▶ **Exercise instructions**:
Give back the line that contains "Task: Select line" and every following line, exactly as they appear, through the end of the data.

Stored entries

----------------

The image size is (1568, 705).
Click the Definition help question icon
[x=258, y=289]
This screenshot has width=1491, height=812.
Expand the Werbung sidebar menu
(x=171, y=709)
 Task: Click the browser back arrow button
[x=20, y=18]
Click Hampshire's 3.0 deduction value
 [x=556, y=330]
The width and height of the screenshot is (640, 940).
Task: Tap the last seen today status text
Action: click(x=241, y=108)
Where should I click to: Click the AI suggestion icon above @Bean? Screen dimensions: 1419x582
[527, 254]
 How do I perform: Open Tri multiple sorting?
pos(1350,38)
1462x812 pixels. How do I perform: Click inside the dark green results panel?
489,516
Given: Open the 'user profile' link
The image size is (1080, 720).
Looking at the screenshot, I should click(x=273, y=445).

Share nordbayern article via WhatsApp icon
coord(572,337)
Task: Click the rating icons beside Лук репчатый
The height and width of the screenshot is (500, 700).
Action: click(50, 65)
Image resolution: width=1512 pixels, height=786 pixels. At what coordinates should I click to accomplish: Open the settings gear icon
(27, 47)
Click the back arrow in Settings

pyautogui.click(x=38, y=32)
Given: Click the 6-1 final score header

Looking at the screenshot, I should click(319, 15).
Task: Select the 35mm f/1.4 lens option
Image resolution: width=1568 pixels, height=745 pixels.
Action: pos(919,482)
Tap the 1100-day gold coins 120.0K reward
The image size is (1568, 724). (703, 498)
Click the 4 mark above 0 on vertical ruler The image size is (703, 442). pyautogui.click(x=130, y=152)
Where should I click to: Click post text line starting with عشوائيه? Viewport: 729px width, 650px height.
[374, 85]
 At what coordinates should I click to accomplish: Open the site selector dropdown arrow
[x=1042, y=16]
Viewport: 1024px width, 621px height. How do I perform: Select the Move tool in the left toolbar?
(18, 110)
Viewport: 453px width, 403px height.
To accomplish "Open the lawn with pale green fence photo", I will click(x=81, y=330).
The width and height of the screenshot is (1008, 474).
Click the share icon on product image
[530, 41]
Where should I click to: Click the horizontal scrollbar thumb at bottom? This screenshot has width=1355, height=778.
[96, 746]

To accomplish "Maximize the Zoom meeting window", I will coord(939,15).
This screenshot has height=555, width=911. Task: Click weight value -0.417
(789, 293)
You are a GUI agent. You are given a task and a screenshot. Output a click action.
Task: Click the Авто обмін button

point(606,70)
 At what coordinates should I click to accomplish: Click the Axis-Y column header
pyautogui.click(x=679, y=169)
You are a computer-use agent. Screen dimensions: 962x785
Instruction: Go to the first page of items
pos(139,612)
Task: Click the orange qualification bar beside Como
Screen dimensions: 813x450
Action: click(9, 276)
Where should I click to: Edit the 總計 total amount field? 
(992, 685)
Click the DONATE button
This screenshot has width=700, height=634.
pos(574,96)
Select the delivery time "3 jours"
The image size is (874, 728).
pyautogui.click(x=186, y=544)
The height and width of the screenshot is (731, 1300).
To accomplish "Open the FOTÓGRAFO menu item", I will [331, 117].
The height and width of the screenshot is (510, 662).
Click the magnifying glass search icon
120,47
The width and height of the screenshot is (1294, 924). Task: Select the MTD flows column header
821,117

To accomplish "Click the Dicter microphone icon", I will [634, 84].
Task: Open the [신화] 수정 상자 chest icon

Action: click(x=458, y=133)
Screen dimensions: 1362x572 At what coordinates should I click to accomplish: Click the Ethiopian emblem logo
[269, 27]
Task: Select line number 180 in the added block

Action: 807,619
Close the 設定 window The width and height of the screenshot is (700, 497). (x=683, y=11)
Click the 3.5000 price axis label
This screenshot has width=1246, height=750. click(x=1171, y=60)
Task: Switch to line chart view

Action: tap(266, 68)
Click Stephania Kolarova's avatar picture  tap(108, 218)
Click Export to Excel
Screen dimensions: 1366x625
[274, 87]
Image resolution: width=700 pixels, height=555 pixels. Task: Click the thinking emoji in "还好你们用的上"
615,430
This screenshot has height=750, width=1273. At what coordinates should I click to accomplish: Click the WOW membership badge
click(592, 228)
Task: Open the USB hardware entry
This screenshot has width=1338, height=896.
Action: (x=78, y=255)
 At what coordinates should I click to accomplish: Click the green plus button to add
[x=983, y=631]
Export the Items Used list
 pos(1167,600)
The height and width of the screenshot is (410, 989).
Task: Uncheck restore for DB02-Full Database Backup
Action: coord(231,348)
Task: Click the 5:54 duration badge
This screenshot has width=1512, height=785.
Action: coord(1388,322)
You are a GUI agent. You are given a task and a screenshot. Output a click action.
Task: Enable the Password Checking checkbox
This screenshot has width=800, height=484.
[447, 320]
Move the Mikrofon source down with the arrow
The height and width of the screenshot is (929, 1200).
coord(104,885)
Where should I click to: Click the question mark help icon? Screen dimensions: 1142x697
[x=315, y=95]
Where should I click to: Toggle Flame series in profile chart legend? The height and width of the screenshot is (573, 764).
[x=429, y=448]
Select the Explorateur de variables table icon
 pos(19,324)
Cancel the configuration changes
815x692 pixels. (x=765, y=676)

----------------

▶ **Response box**:
Task: Select line number 180 in the added block

Action: 807,619
Close the 設定 window The width and height of the screenshot is (700, 497). (x=683, y=11)
Click the 3.5000 price axis label
This screenshot has width=1246, height=750. click(x=1171, y=60)
Task: Switch to line chart view

Action: tap(266, 68)
Click Stephania Kolarova's avatar picture  tap(108, 218)
Click Export to Excel
Screen dimensions: 1366x625
[274, 87]
Image resolution: width=700 pixels, height=555 pixels. Task: Click the thinking emoji in "还好你们用的上"
615,430
This screenshot has height=750, width=1273. At what coordinates should I click to accomplish: Click the WOW membership badge
click(592, 228)
Task: Open the USB hardware entry
This screenshot has width=1338, height=896.
Action: (x=78, y=255)
 At what coordinates should I click to accomplish: Click the green plus button to add
[x=983, y=631]
Export the Items Used list
 pos(1167,600)
The height and width of the screenshot is (410, 989).
Task: Uncheck restore for DB02-Full Database Backup
Action: coord(231,348)
Task: Click the 5:54 duration badge
This screenshot has width=1512, height=785.
Action: coord(1388,322)
You are a GUI agent. You are given a task and a screenshot. Output a click action.
Task: Enable the Password Checking checkbox
This screenshot has width=800, height=484.
[447, 320]
Move the Mikrofon source down with the arrow
The height and width of the screenshot is (929, 1200).
coord(104,885)
Where should I click to: Click the question mark help icon? Screen dimensions: 1142x697
[x=315, y=95]
Where should I click to: Toggle Flame series in profile chart legend? The height and width of the screenshot is (573, 764).
[x=429, y=448]
Select the Explorateur de variables table icon
 pos(19,324)
Cancel the configuration changes
815x692 pixels. (x=765, y=676)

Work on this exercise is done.